Merge branch 'bpf-fix-call-offset-truncation-and-oob-read-in-bpf_patch_call_args'

Yazhou Tang says:

====================
bpf: Fix call offset truncation and OOB read in bpf_patch_call_args()

From: Yazhou Tang <tangyazhou518@outlook.com>

This patchset addresses a silent truncation bug in the BPF verifier that
occurs when a bpf-to-bpf call involves a massive relative jump offset.
Additionally, it fixes a pre-existing out-of-bounds (OOB) read issue
in the interpreter fallback path.

Because the BPF instruction set utilizes a 32-bit imm field for bpf-to-bpf
calls, implicitly downcasting it to the 16-bit insn->off in bpf_patch_call_args()
causes incorrect call targets or subprog ID resolution for large BPF programs.
While fixing this by swapping the imm and off fields, it was discovered that
the original code also had a load-time OOB read vulnerability when the stack
depth exceeds MAX_BPF_STACK during JIT fallback.

Patch 1/3 fixes the pre-existing OOB read in bpf_patch_call_args(). It
changes the function to return an int and explicitly rejects the JIT
fallback if the stack depth exceeds MAX_BPF_STACK, preventing a potential
stack buffer overflow.

Patch 2/3 fixes the s16 truncation bug.
1. Keep the original imm field unchanged and use the off field to store
   the interpreter function index.
2. Adjust the JMP_CALL_ARGS case in ___bpf_prog_run() accordingly.
3. Restore the legacy xlated dump layout in bpf_insn_prepare_dump().

Patch 3/3 introduces a selftest for this fix.
---

Change log:

v10:
1. Make the error log in patch 1/3 more clear. (Kuohai)
2. Drop bpftool and disasm_helpers.c changes, and instead restore the
   legacy xlated dump layout in bpf_insn_prepare_dump(). This avoids
   requiring bpftool compatibility handling. (Quentin and Alexei)
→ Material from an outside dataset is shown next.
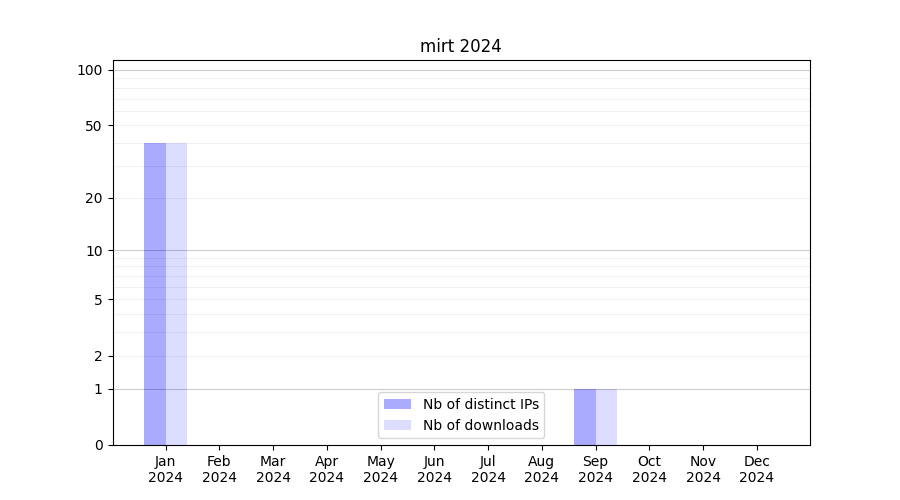Click the '0' y-axis tick label

[98, 445]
v9: https://lore.kernel.org/bpf/20260429171904.107244-1-tangyazhou@zju.edu.cn/
1. Modify the selftest in patch 3/3: use __clobber_all in inline asm.
   (Sashiko AI reviewer)

v8: https://lore.kernel.org/bpf/20260429105608.92741-1-tangyazhou@zju.edu.cn/
1. Update cfg_partition_funcs() in bpftool to use insn->imm for call target
   calculation. (Sashiko AI reviewer)
2. Modify the selftest in patch 3/3: add a large padding before the call
   instruction, preventing the kernel panic on kernel without the fix.
   (Sashiko AI reviewer)
3. Modify the selftest in patch 3/3: make it more clear.
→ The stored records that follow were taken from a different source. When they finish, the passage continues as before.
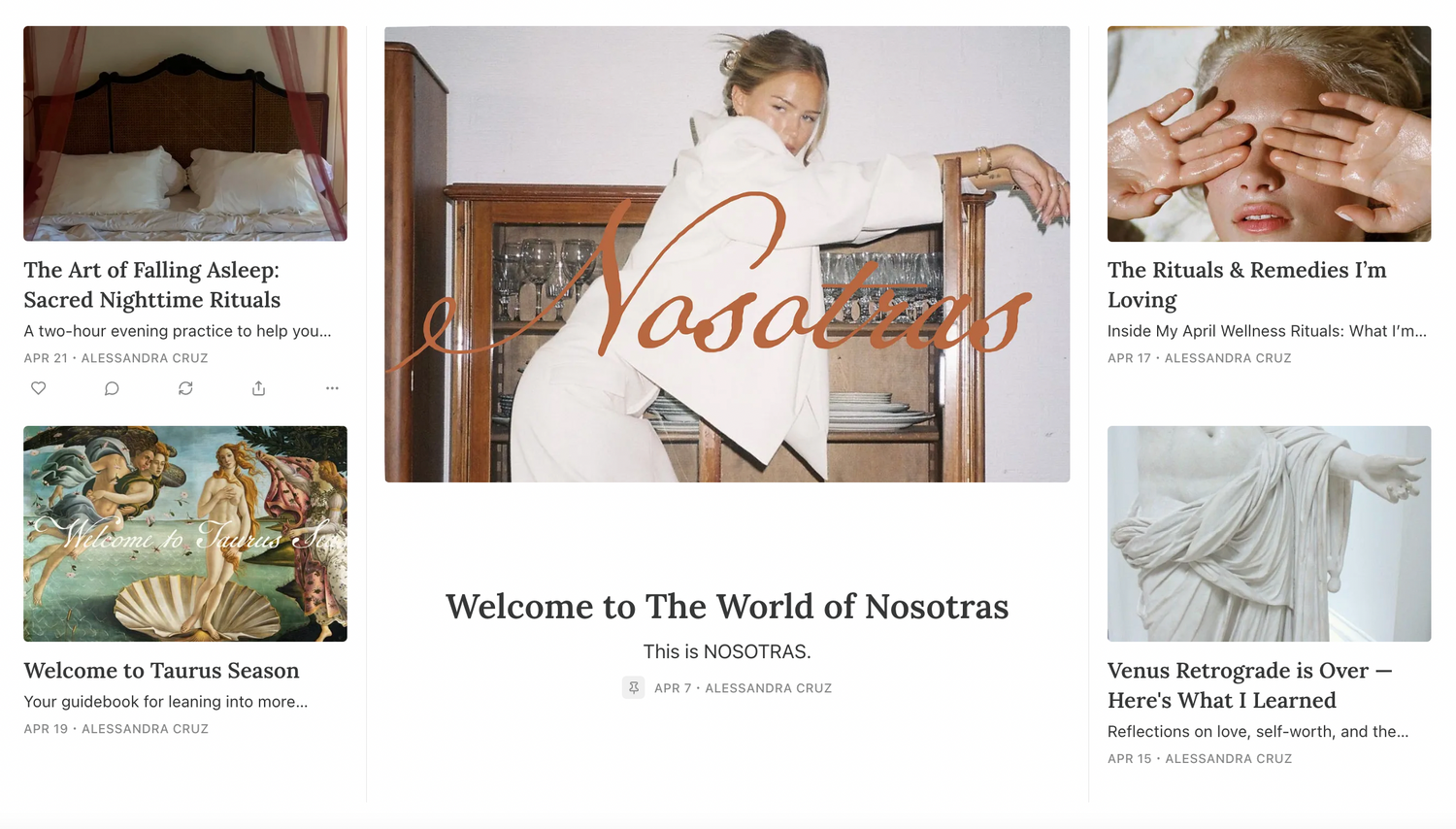Click Alessandra Cruz under the featured post
The width and height of the screenshot is (1456, 829).
(768, 688)
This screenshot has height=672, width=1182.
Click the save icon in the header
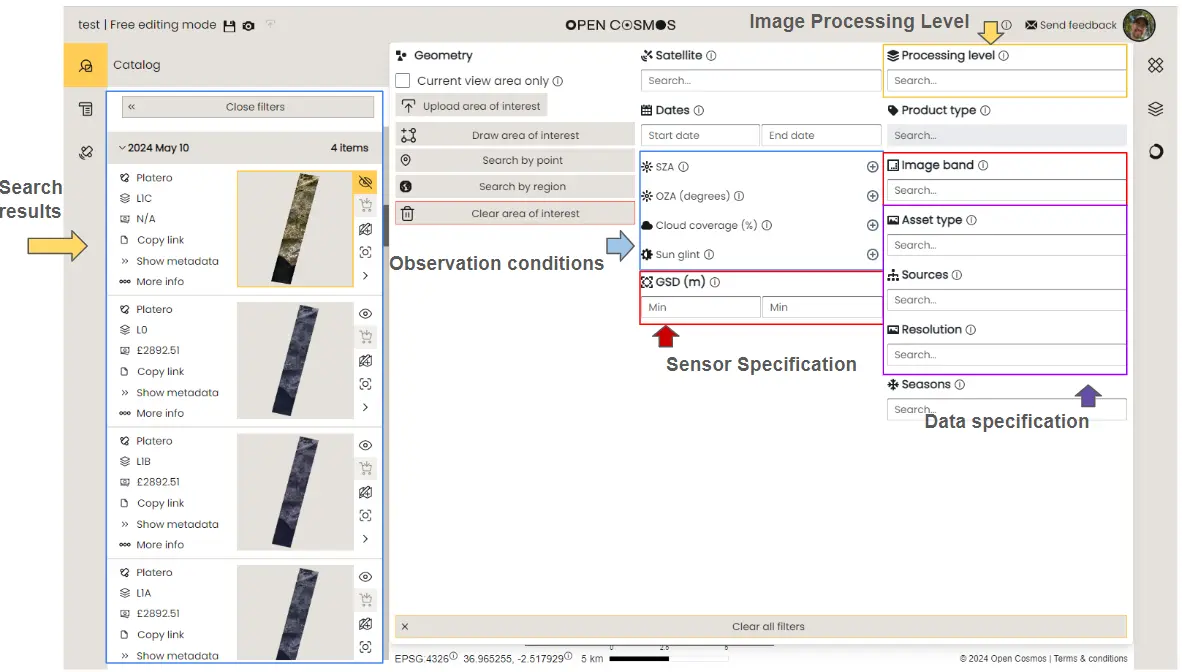point(229,25)
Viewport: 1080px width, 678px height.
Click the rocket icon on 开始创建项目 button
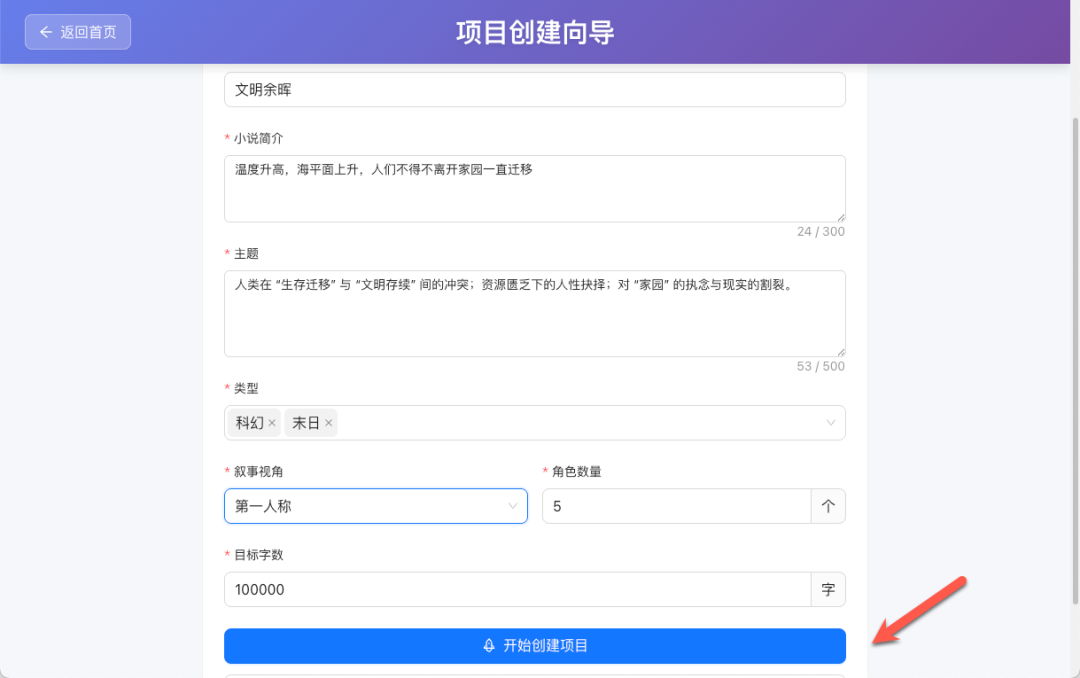pyautogui.click(x=487, y=646)
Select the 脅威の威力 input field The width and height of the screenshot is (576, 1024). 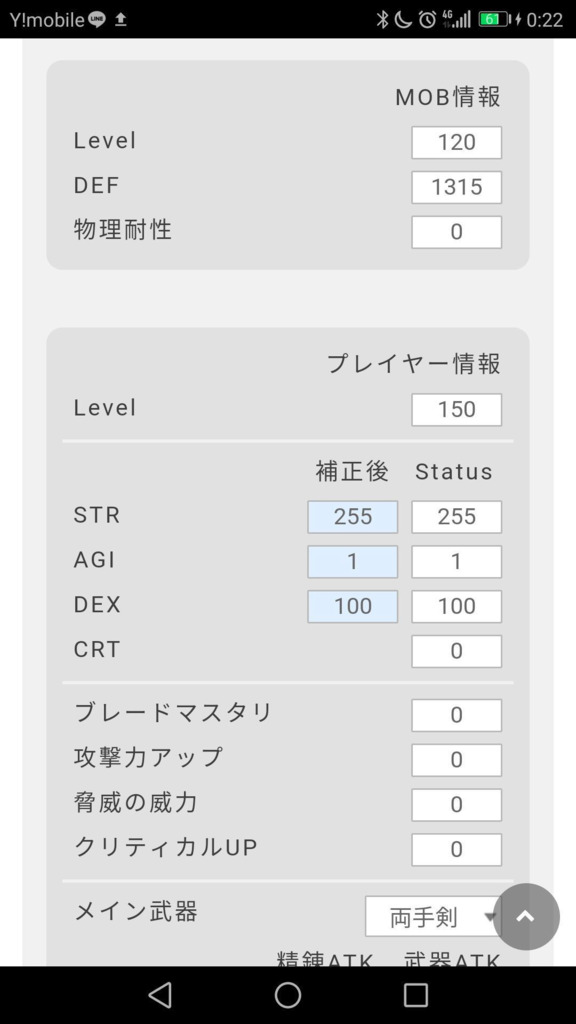[456, 805]
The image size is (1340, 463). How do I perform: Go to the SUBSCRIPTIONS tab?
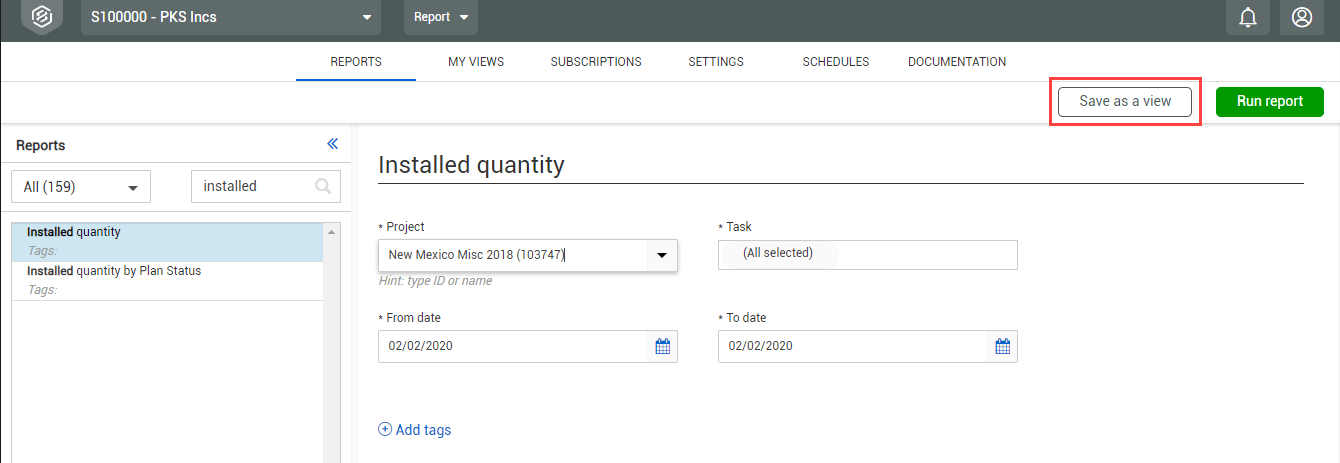click(x=596, y=62)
v7: https://lore.kernel.org/bpf/20260421144504.823756-1-tangyazhou@zju.edu.cn/
1. Rebase the patchset to the bpf-next tree to resolve the apply conflict.
   (Alexei)
2. Add Patch 1/3 to properly fix a pre-existing OOB read in bpf_patch_call_args().
   (Sashiko AI reviewer)

v6: https://lore.kernel.org/bpf/20260412170334.716778-1-tangyazhou@zju.edu.cn/
1. Use a different but clearer approach to resolve this issue: keeping
   the original imm field unchanged and using the off field to store the
   interpreter function index. (Kuohai)
2. Update the related dumper code and remove a previous workaround in the
   selftests disasm helpers, which is no longer needed after this fix.
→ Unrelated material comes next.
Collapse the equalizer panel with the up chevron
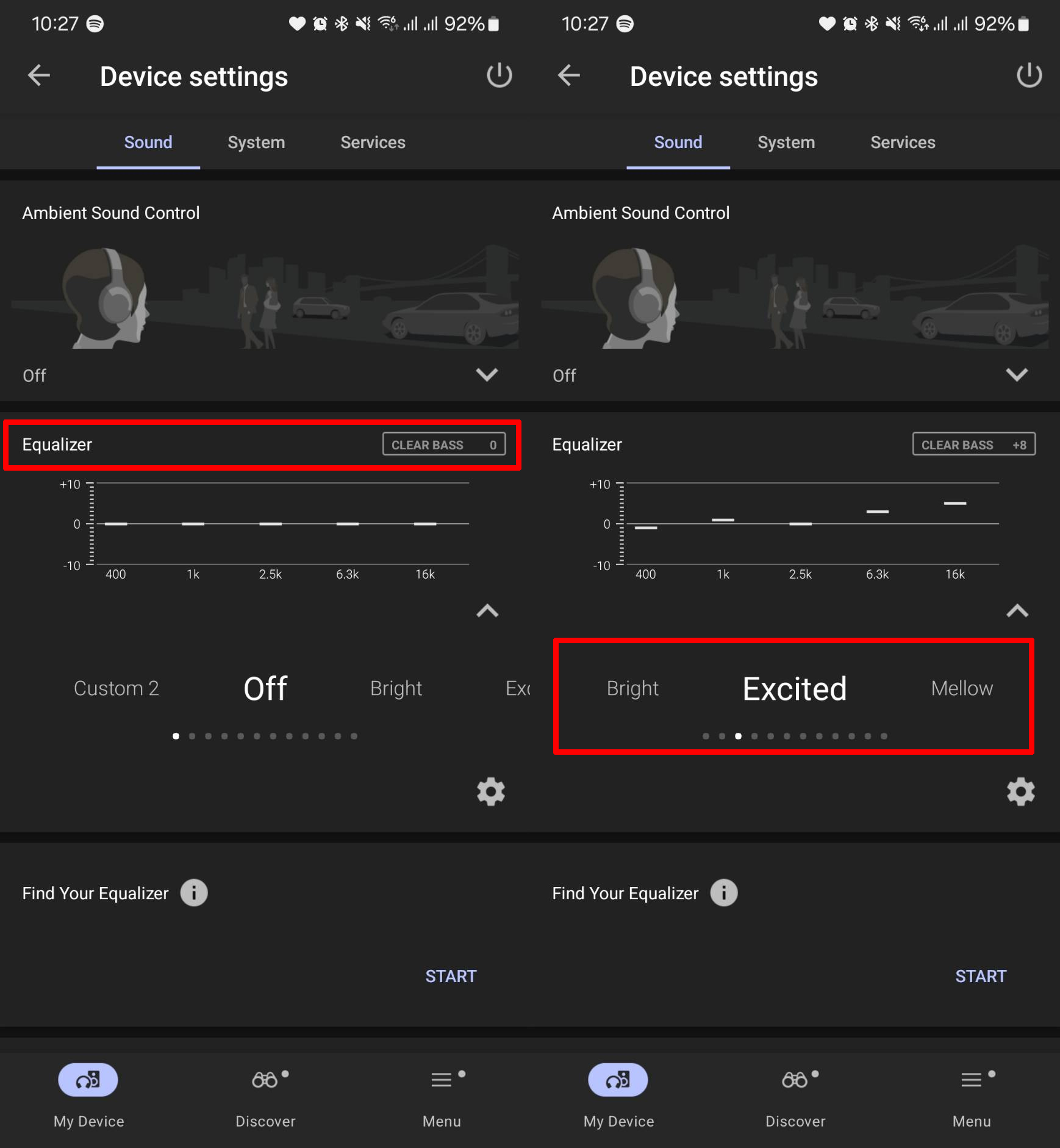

v5: https://lore.kernel.org/bpf/20260326090133.221957-1-tangyazhou@zju.edu.cn/
1. Some minor changes in commit messages. (AI Reviewer)

v4: https://lore.kernel.org/bpf/20260326063329.10031-1-tangyazhou@zju.edu.cn/
1. Remove some redundant commit messages of patch 2/3. (Emil)
2. Change the number of instructions in padding_subprog() from 200,000
   to 32,765, which is the minimum number of instructions required to
   trigger the verifier failure. (Emil)

v3: https://lore.kernel.org/bpf/20260323122254.98540-1-tangyazhou@zju.edu.cn/
1. Resend to fix a typo in v2 and add "Fixes" tag. The rest of the changes
   are identical to v2.

v2 (incorrect): https://lore.kernel.org/bpf/20260323081748.106603-1-tangyazhou@zju.edu.cn/
1. Move the s16 boundary check from fixup_call_args() to bpf_patch_call_args(),
   and change the return type of bpf_patch_call_args() to int. (Emil)
2. Add Patch 3/3 to fix the incorrect subprog ID in dumped bpf_pseudo_call
   instructions, which is caused by the same truncation issue. (Puranjay)
3. Refine the new selftest for clarity and add detailed comments explaining
   the test design. (Emil)

v1: https://lore.kernel.org/bpf/20260316190220.113417-1-tangyazhou@zju.edu.cn/
====================

Link: https://patch.msgid.link/20260506094714.419842-1-tangyazhou@zju.edu.cn
Signed-off-by: Alexei Starovoitov <ast@kernel.org>
This commit is contained in:
Alexei Starovoitov
2026-05-11 08:27:02 -07:00
7 changed files with 129 additions and 16 deletions

View File

@@ -2917,7 +2917,13 @@ int bpf_check_uarg_tail_zero(bpfptr_t uaddr, size_t expected_size,
int bpf_check(struct bpf_prog **fp, union bpf_attr *attr, bpfptr_t uattr, u32 uattr_size);
#ifndef CONFIG_BPF_JIT_ALWAYS_ON
void bpf_patch_call_args(struct bpf_insn *insn, u32 stack_depth);
int bpf_patch_call_args(struct bpf_insn *insn, u32 stack_depth);
s32 bpf_call_args_imm(s16 idx);
#else
static inline s32 bpf_call_args_imm(s16 idx)
{
return 0;
}
#endif
struct btf *bpf_get_btf_vmlinux(void);

View File

@@ -1151,9 +1151,6 @@ bool sk_filter_charge(struct sock *sk, struct sk_filter *fp);
void sk_filter_uncharge(struct sock *sk, struct sk_filter *fp);
u64 __bpf_call_base(u64 r1, u64 r2, u64 r3, u64 r4, u64 r5);
#define __bpf_call_base_args \
((u64 (*)(u64, u64, u64, u64, u64, const struct bpf_insn *)) \
(void *)__bpf_call_base)
struct bpf_prog *bpf_int_jit_compile(struct bpf_verifier_env *env, struct bpf_prog *prog);
void bpf_jit_compile(struct bpf_prog *prog);

View File

@@ -1771,6 +1771,9 @@ static u32 abs_s32(s32 x)
return x >= 0 ? (u32)x : -(u32)x;
}
static u64 (*interpreters_args[])(u64 r1, u64 r2, u64 r3, u64 r4, u64 r5,
const struct bpf_insn *insn);
/**
* ___bpf_prog_run - run eBPF program on a given context
* @regs: is the array of MAX_BPF_EXT_REG eBPF pseudo-registers
@@ -2077,10 +2080,9 @@ static u64 ___bpf_prog_run(u64 *regs, const struct bpf_insn *insn)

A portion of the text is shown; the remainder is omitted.